For now, I vote for no normative statements describing string lengths.
Kirillov, Ivan
Mitre Corporation
No, there should be no normative text describing length limits. This was never an issue with STIX 1.x, and all current issues discussed around it are theoretical at best.
Maroney, Patrick
Integrated Networking Technologies, Inc.
No, there should be no normative text describing length limits. Shouldn't this be determined by string limitation (if any) in a given Serialization Binding Specification?
Vorthman, Lee
LookingGlass
Yes, the spec should have normative text describing length limits for some fields. Yes we should provide normative text describing length limits.

Appliances can use these lengths to make decisions on how to handle info from STIX/Cybox and developers can use this information to understand what will or will not be truncated. This can be very important when trying to actually do something with the information.
Thomson, Allan
LookingGlass
Yes, the spec should have normative text describing length limits for some fields. Yes we should provide reommendations with "should" that will drive interop tests for common use cases and practical examples that most products "should" support.

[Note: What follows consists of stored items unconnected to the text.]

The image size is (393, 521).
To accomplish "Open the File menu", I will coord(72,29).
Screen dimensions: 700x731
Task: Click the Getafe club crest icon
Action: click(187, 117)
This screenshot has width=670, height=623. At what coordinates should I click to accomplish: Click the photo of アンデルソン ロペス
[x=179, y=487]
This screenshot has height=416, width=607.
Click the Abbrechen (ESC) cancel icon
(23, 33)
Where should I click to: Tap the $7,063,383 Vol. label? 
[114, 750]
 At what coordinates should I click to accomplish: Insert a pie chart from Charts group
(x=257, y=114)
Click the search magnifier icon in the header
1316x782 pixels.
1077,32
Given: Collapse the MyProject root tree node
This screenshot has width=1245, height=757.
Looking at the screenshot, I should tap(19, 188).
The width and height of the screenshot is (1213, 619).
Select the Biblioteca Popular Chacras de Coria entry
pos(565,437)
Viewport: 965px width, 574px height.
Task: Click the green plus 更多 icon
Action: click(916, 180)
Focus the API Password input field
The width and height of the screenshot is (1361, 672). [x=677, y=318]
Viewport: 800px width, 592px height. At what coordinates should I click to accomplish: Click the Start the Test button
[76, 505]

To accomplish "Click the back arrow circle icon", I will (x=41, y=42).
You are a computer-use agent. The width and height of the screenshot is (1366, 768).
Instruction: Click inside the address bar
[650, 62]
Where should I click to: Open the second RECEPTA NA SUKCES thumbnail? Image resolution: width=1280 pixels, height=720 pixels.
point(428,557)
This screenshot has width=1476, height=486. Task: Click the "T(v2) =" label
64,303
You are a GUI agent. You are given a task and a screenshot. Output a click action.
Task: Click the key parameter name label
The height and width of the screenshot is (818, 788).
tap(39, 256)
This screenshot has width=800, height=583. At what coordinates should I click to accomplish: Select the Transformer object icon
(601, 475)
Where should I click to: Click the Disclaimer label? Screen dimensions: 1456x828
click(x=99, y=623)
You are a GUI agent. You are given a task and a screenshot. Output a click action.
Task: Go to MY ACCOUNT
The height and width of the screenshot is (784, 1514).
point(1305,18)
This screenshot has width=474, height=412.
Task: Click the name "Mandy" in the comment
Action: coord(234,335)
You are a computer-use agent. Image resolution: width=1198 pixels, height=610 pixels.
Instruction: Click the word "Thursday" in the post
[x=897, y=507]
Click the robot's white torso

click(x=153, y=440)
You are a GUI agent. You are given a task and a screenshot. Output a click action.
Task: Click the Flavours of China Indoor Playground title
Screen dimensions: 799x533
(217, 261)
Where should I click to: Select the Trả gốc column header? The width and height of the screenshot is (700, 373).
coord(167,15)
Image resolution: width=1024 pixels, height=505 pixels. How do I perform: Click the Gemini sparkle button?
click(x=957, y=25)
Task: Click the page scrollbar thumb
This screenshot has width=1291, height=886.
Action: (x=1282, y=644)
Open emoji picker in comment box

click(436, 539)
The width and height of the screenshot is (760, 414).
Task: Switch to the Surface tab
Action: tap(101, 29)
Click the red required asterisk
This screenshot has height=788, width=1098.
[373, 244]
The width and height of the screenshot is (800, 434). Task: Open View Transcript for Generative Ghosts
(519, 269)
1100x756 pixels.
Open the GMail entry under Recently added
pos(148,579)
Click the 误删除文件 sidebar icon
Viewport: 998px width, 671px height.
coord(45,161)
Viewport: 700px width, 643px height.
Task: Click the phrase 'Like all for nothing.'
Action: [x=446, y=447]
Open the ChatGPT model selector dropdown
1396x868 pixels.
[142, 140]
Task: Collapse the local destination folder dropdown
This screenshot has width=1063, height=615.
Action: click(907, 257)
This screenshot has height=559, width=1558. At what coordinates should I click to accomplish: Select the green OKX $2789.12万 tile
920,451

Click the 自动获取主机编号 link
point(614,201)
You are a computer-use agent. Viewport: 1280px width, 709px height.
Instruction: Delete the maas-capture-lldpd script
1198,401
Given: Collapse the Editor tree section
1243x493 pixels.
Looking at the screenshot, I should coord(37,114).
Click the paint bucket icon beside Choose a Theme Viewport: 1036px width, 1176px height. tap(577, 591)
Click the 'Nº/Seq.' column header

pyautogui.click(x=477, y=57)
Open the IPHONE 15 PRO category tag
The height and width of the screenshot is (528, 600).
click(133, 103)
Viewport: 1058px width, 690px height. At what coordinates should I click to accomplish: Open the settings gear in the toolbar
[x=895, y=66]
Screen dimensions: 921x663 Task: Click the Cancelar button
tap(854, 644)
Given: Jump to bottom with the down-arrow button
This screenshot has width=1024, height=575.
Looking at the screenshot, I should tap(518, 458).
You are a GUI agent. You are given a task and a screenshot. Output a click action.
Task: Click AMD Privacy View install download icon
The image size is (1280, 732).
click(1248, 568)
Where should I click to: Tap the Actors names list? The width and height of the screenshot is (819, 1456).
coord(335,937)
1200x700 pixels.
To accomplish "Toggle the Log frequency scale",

For example if a router that has limited memory for regex mtching and that router can injest stix/cybox natively then knowing what is practical requirements for memory allocation for rule space is needed.

A router can always reject a rule that is too large but having recommendations from ti experts in the spec will be heflpful.
Williams, Ron
IBM
Yes, the spec should have normative text describing length limits for some fields. As a developer knowing what might or might not be truncated could be important.